## DATA
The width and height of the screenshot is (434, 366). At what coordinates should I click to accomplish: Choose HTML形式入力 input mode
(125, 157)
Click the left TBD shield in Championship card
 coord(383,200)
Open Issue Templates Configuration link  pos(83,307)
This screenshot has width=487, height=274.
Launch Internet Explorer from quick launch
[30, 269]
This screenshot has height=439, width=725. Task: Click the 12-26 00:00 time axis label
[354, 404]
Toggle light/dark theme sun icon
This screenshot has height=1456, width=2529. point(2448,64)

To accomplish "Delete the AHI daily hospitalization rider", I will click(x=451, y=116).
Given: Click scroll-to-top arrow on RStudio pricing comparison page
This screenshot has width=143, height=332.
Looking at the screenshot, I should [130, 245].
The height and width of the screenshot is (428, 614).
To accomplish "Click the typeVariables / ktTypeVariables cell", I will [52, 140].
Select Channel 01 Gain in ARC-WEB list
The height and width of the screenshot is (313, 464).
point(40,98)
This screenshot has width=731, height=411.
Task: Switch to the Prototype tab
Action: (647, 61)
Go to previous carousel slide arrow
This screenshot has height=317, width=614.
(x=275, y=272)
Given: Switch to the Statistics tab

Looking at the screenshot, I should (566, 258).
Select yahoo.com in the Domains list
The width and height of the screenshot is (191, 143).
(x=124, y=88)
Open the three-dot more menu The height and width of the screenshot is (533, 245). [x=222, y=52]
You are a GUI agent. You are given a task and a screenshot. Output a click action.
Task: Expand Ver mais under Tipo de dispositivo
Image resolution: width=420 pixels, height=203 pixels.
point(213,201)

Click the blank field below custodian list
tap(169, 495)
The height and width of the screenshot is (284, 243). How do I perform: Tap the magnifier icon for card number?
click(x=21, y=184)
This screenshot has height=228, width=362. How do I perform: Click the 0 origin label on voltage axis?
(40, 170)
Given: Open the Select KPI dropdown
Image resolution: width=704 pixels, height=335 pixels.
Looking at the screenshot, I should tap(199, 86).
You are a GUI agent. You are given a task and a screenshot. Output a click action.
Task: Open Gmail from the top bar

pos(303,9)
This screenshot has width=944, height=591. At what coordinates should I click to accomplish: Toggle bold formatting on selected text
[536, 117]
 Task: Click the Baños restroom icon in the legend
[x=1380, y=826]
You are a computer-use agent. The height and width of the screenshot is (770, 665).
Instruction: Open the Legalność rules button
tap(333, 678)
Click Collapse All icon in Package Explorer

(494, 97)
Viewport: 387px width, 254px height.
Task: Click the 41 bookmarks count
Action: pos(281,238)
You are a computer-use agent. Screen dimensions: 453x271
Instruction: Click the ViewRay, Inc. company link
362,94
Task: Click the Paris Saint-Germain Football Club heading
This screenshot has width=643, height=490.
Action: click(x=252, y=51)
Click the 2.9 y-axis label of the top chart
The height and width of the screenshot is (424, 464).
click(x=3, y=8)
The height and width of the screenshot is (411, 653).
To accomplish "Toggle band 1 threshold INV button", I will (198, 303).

## WHAT IS NEEDED
Reproduce verbatim the lines starting with the line that contains "Select yahoo.com in the Domains list" and going on through the line that contains "Action: pos(281,238)", including both of those lines.

## FINAL ANSWER
Select yahoo.com in the Domains list
The width and height of the screenshot is (191, 143).
(x=124, y=88)
Open the three-dot more menu The height and width of the screenshot is (533, 245). [x=222, y=52]
You are a GUI agent. You are given a task and a screenshot. Output a click action.
Task: Expand Ver mais under Tipo de dispositivo
Image resolution: width=420 pixels, height=203 pixels.
point(213,201)

Click the blank field below custodian list
tap(169, 495)
The height and width of the screenshot is (284, 243). How do I perform: Tap the magnifier icon for card number?
click(x=21, y=184)
This screenshot has height=228, width=362. How do I perform: Click the 0 origin label on voltage axis?
(40, 170)
Given: Open the Select KPI dropdown
Image resolution: width=704 pixels, height=335 pixels.
Looking at the screenshot, I should tap(199, 86).
You are a GUI agent. You are given a task and a screenshot. Output a click action.
Task: Open Gmail from the top bar

pos(303,9)
This screenshot has width=944, height=591. At what coordinates should I click to accomplish: Toggle bold formatting on selected text
[536, 117]
 Task: Click the Baños restroom icon in the legend
[x=1380, y=826]
You are a computer-use agent. The height and width of the screenshot is (770, 665).
Instruction: Open the Legalność rules button
tap(333, 678)
Click Collapse All icon in Package Explorer

(494, 97)
Viewport: 387px width, 254px height.
Task: Click the 41 bookmarks count
Action: pos(281,238)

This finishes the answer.